== Gegeven opgave 1 ==
Noem alle invloeden op het werk van de kunstenaar die de passage over Ide André opsomt.
== Gegeven opgave 2 ==
Werk het volgende deel van de passage over Ide André uit, aansluitend op de laatste zin.

== Getoonde passage ==

Een nuchtere drang – in gesprek met Ide André

mei 2016

Al lopend naar de tafel in de tuin kon ik niet anders dan aan jou denken Ide, terwijl ik de citroengele vlinder voorbij zag vliegen. Al zijn jouw doeken noch citroengeel, noch groen. Een kleine tint verschil met het typerende fluorescerend geel van jouw doeken kan misleiden. Zoals ook een bezoeker van Code Rood bij jouw werk in de Kleine Kapel een groen vermoeden had. De Kleine Kapel, waar schimmel op de muren de context van jouw werk buiten het atelier versterkt. De invloed op jouw werk wordt zichtbaar. Van Canadian black metal, hoorbaar in jouw atelier tijdens het bezoek van een vriend, tot het lichamelijke van scoutingjongens en atleten, maar ook het onvoorspelbare van de natuur. Jouw werk leeft en beleeft. Het lijkt actief.

Een actieve, jonge kleur noem jij het, waartoe jij je, zonder er een kleurenleer op na te houden, aangetrokken voelt – misschien is dat jouw kleurenleer? Je voelt je aangetrokken tot een kleur of een stof. ’Het is gewoon een goeie kleur.’ Ik verbind deze kleur aan jou, net als aan het Hemels Internationaal Klein Blauw[i], al is dat niet jouw bedoeling. Het is geen kenmerk en het mag voor iedereen iets anders zijn, zelfs groen of paars. Gouden doeken in jouw atelier tonen afwijking van het fluorescerend geel. En een ander doek in de hoek toont jouw aantrekking, die afwijkt van jouw stof met zijn gladde oppervlak, naar fleece. Al blijft in fleece die kleine rek zitten die ik ook in jouw stof mocht voelen.

== Verzamelde gegevens ==
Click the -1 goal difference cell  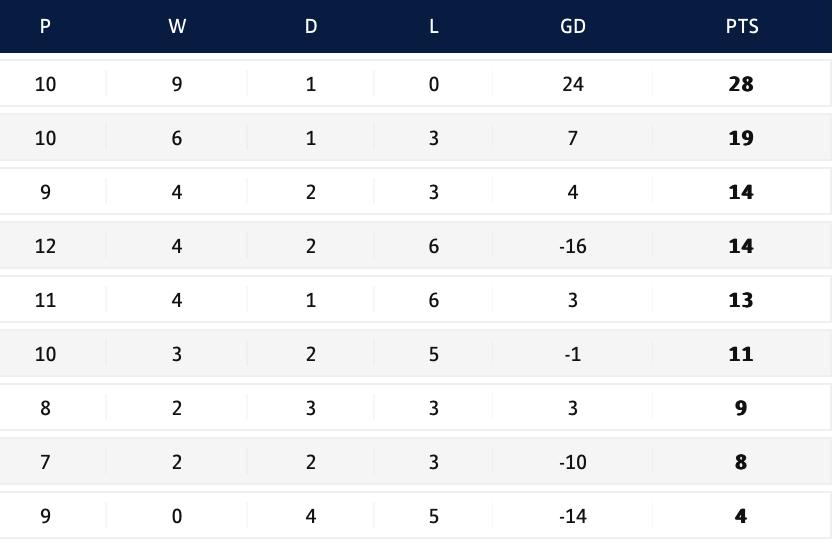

== Verwachte uitvoer 1 ==
- Canadian black metal
- het lichamelijke van scoutingjongens en atleten
- het onvoorspelbare van de natuur

== Verwachte uitvoer 2 ==
Niet in de toekomst kunnen kijken lijk jij prettig te vinden. Jij bent niet iemand met een vooropgezet doel, maar doet wat jij nodig hebt in het moment. ’Wat in het beestje zit, moet eruit’, zo vertel jij mij. Dit komt overeen met jouw onvoorspelbare drang om fine art te studeren – het moest en ergens zal wel een plekje zijn - dat ArtEZ jou dan ook last minute bood. Zonder de verplichte toelatingsopdracht op basis van jouw eigen portfolio toen, ontstaan uit diezelfde drang. Iets wat jij nodig hebt in het moment geldt ook voor de Ateliers of Rijks, waarvoor jij toelating zou doen zodra jij de behoefte voelt.

’Je moet gewoon alles naar je hand zetten en dan maakt het volgens mij niet zo heel veel uit op welke academie je zit’, zeg jij, daar snel aan toevoegend: ’Tenminste ja, voor sommige studenten kan het wel heel veel uitmaken, maar voor mij zou dat niet zo heel veel uitmaken.’ Je bent niet het type student dat ergens spijt van krijgt of gaat klagen, vertel je. Ook maakt het voor jou niet uit in welke stad je woont, als kunstenaar in deze globaliserende wereld. Zonder plaats- en tijdgebonden te zijn kan gekeken worden naar wereldwijde werken die virtueel getoond worden via het internet. Constant kan iedereen elkaar bereiken, wat ook onderdeel is van jouw werk als jonge kunstenaar. Een jonge kunstenaar die soms ook hele ochtenden lang achter zijn laptop moet zitten om mailtjes te beantwoorden.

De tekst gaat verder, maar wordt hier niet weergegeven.